In the US we speak of "voting-booth candidates". Years ago, Jesse Helms was a couple of times polled as losing his senate seat from North Carolina, but then won handily. Then Marion Barry, who had been videotaped consuming crack cocaine, was elected mayor of Washington, DC, despite polls showing him doing badly. In both cases the voters polled presumably answered according to the tone of the question rather than according to their true intentions.
"It's easy to look back now and wonder how people put up with such a manual, non-user-friendly system, but personally I still look back on it fondly. Many hours were spent learning every command available, all the switches and what they do."
Yes, indeed. I remember the customer's employee who was working his way through the commands manual one night, and zapped most of the data.
I have done a little scripting with PowerShell, but have not yet warmed to it. I'm not sure why.
Making sure that people can't wander onto the track is a bad thing? I know someone who sat through probably six hours of delays following on two suicides between Aberdeen and Wilmington. And you may remember the disaster of some months ago on the Metro North line above New York, where a woman trying to beat the gates got herself killed, along with a few commuters.
To create a new right of way between Washington and New York would require massive use of eminent domain, which can be a touchy political matter. Even with the leanest construction budget it would be quite expensive, with the money coming largely from appropriations. It would probably not be practical to have such a train stop anywhere but at the current Metroliner stops, and maybe not all of them. So if I live in Aberdeen and have my commute disrupted for years so that I can some day drive an hour and a half into Baltimore and save a couple of hours train time to New York, I might not see the benefit.
Yes, I guess it could get political.
Back in the day, WordPerfect used XOR encryption. A key was created by XOR-ing the password onto itself with right-shifts('ABC' -> (SLR ((SLR 'A') XOR B)) XOR C), then the text of the file was encrypted with a running XOR against the password. The key served to reject obviously wrong passwords.

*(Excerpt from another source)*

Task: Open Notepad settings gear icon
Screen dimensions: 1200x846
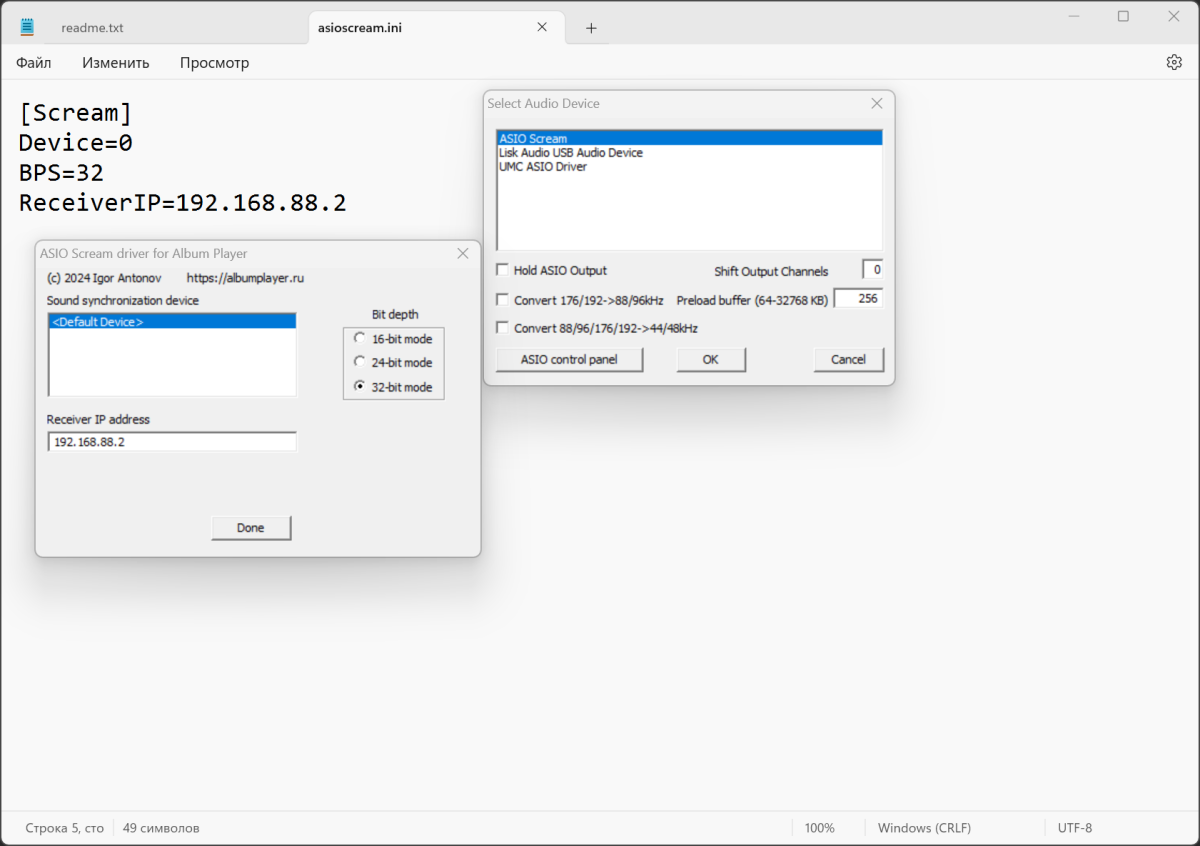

In 5.1, you had a sequence of a dozen or so null or space bytes following the key: for short passwords there was no point in even checking the key.
Sendero Luminoso naively trusted in the security of WordPerfect's encryption, with disastrous results when one of their safe houses was raided.
"TIME's Person of the Year is a common target of hackers in web cesspit 4Chan who will direct bots to get tyrants to the top of nomination lists."
I would point out that in a pre-computer age, Hitler made Time Magazine Man of the Year once and Stalin twice. And there were plenty of second-tier sorts with less than a deep commitment to democracy.
"It's not going to come as all that much of a surprise that those who worry excessively about climate change aren't really all that up to speed with economics as a subject in general."
It would be useful to know what "excessively" means. Perhaps The Register should introduce a measurement for degree of concern, where 1 would be just right, The Guardian something large, and the American Petroleum Institute something very small. Since Mr. Worstall seems confident of his judgment in the matter, could we call it The Worstall? Since it would be our own arbitrary scale, nothing prevents us from damning the API with "milliWorstalls" or mocking The Guardian with "kiloWorstalls".
Since we are no longer in the nuclear heat phase, why not have a look at what the western US calls the Denver omelette and the rest of the country calls a Western omelette? It is not one of the masterpieces of world cuisine, it probably isn't on the American College of Cardiology's heart-healthy list, but it is very decent comfort food.